Produce a verbatim copy of the records, and keep the images out of it.

[Opening Provided entries section]

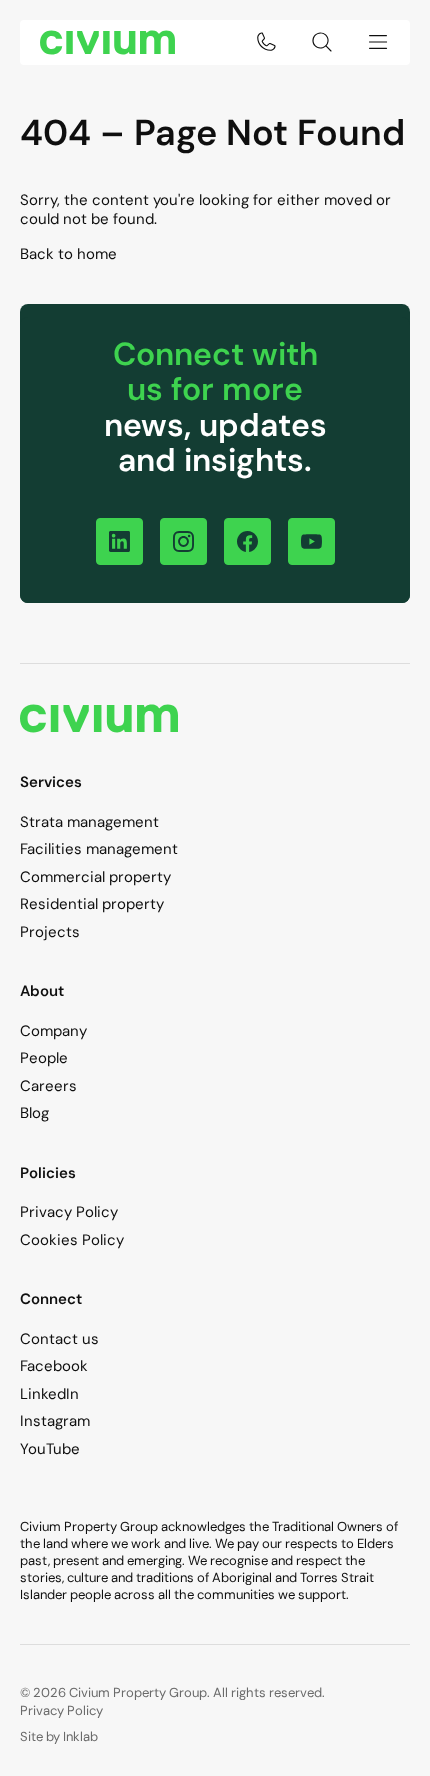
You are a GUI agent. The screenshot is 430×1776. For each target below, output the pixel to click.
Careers (48, 1086)
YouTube (50, 1449)
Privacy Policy (69, 1212)
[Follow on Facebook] (247, 541)
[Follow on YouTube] (311, 541)
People (44, 1058)
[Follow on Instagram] (183, 541)
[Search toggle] (322, 42)
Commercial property (95, 877)
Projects (50, 932)
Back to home (68, 254)
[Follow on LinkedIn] (119, 541)
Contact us (59, 1339)
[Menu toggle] (378, 42)
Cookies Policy (72, 1240)
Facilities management (99, 849)
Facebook (54, 1366)
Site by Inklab (59, 1736)
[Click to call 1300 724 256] (266, 42)
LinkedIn (49, 1394)
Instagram (55, 1421)
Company (53, 1031)
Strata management (89, 822)
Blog (34, 1113)
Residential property (92, 904)
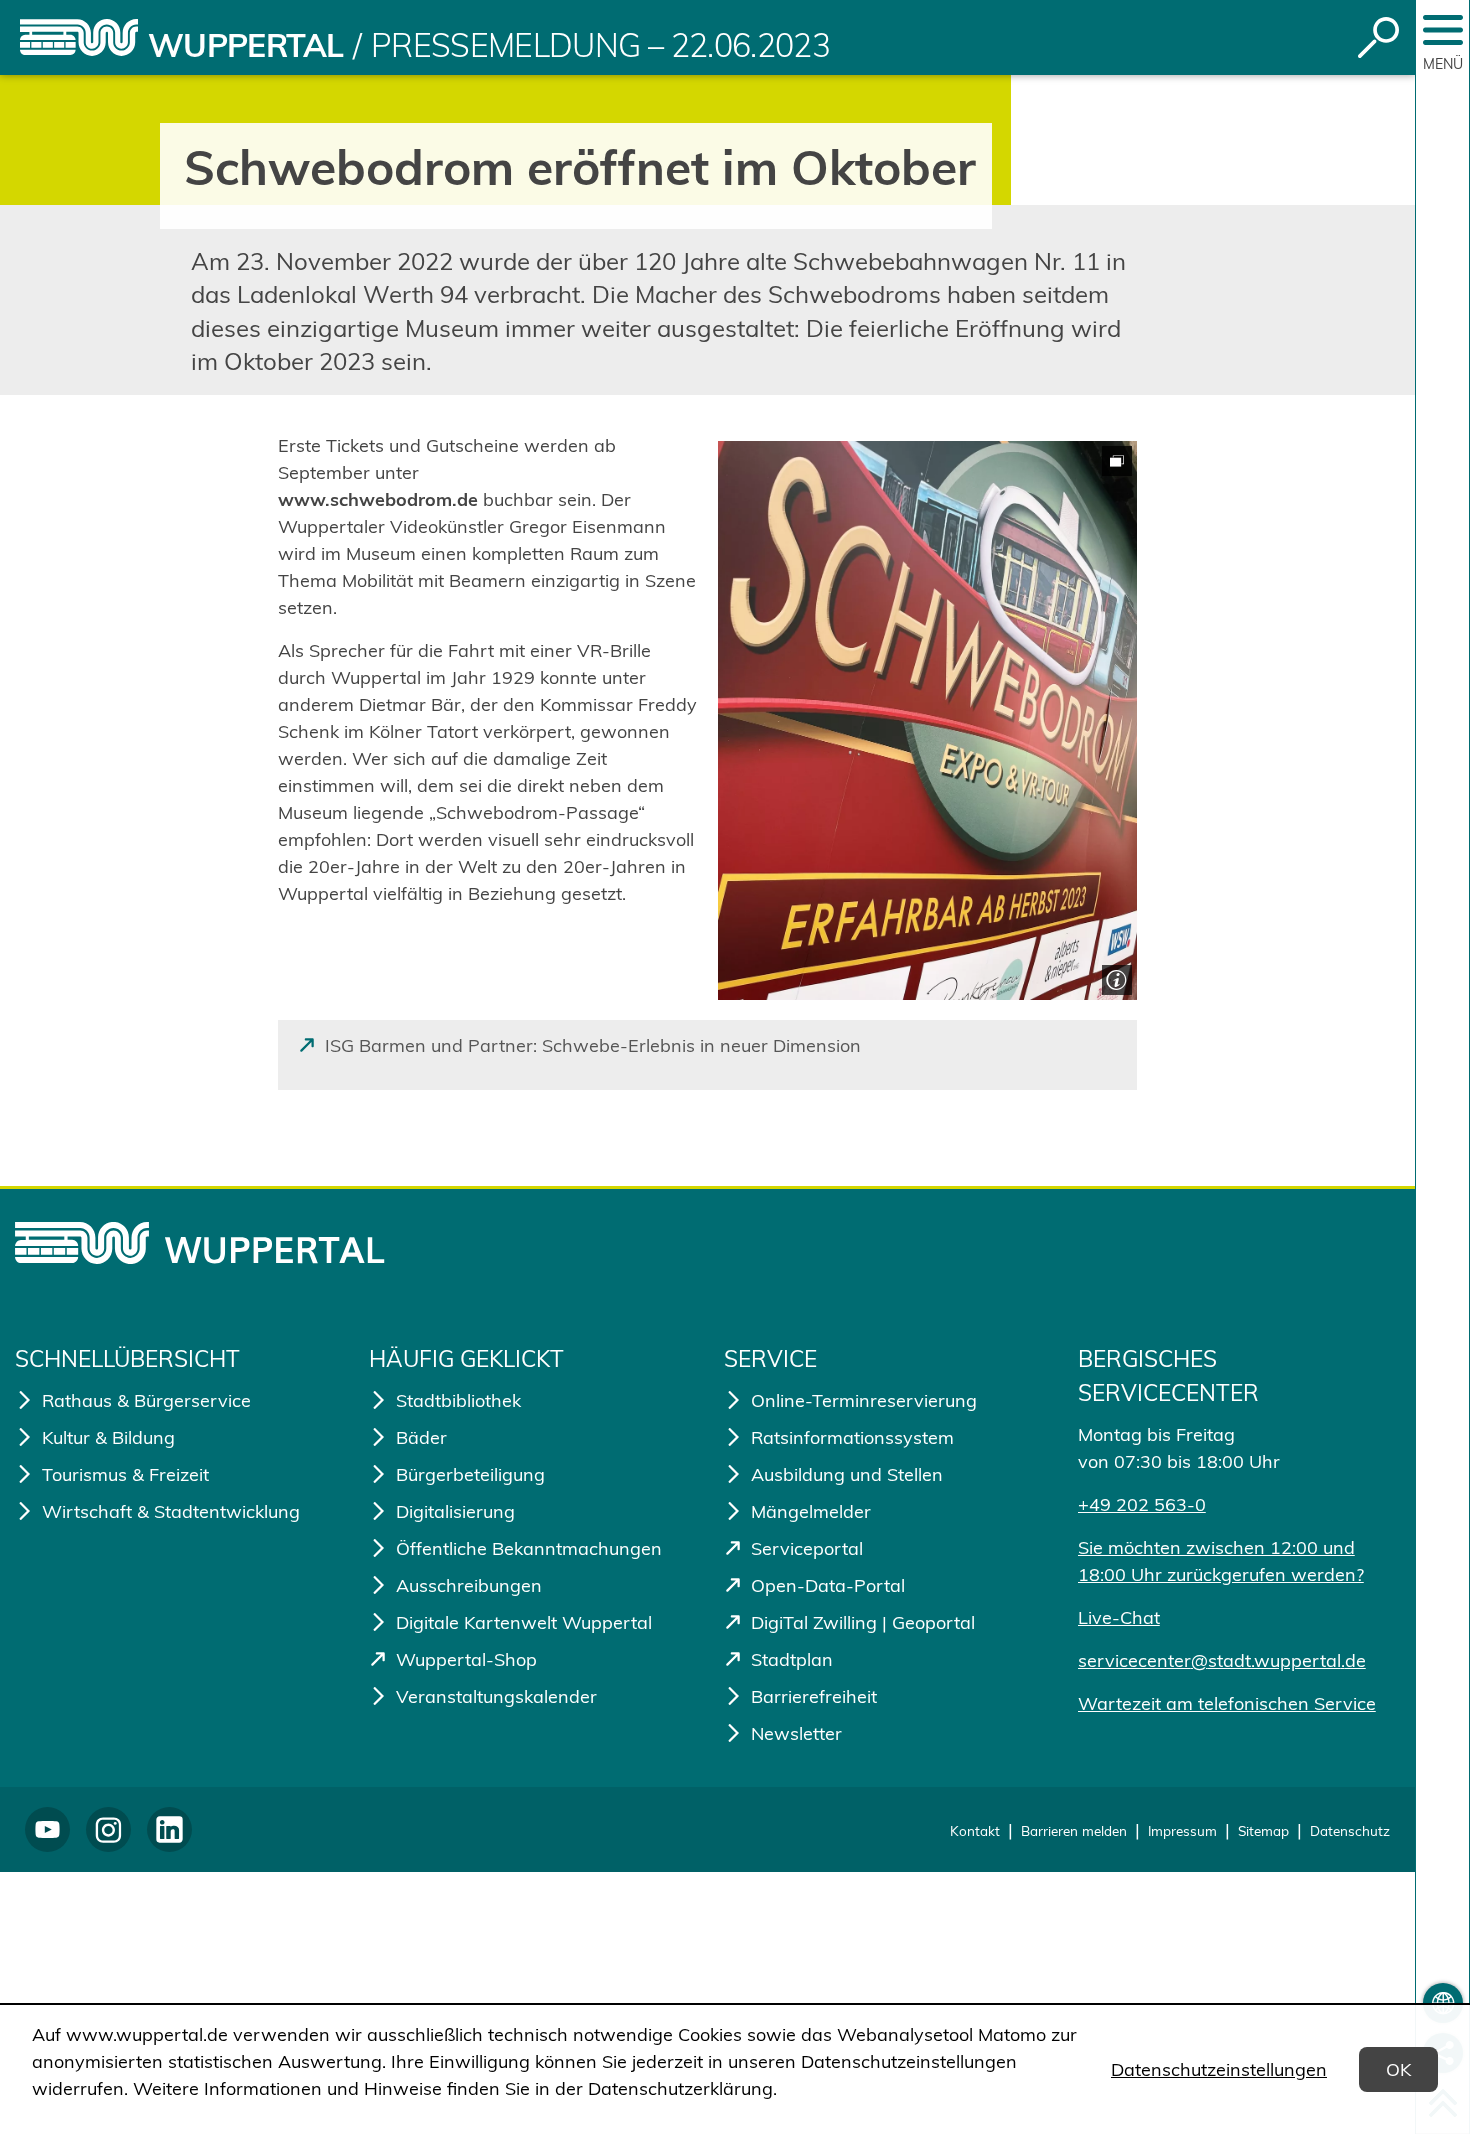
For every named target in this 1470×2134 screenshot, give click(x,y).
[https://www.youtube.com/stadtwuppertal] (47, 1829)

[Closing Provided entries section]

Response to the exercise:
You are a GUI agent. The screenshot is 430×1776. For each target below, output the pixel to click.
Careers (48, 1086)
YouTube (50, 1449)
Privacy Policy (69, 1212)
[Follow on Facebook] (247, 541)
[Follow on YouTube] (311, 541)
People (44, 1058)
[Follow on Instagram] (183, 541)
[Search toggle] (322, 42)
Commercial property (95, 877)
Projects (50, 932)
Back to home (68, 254)
[Follow on LinkedIn] (119, 541)
Contact us (59, 1339)
[Menu toggle] (378, 42)
Cookies Policy (72, 1240)
Facilities management (99, 849)
Facebook (54, 1366)
Site by Inklab (59, 1736)
[Click to call 1300 724 256] (266, 42)
LinkedIn (49, 1394)
Instagram (55, 1421)
Company (53, 1031)
Strata management (89, 822)
Blog (34, 1113)
Residential property (92, 904)
For every named target in this 1470×2134 screenshot, give click(x,y).
[https://www.youtube.com/stadtwuppertal] (47, 1829)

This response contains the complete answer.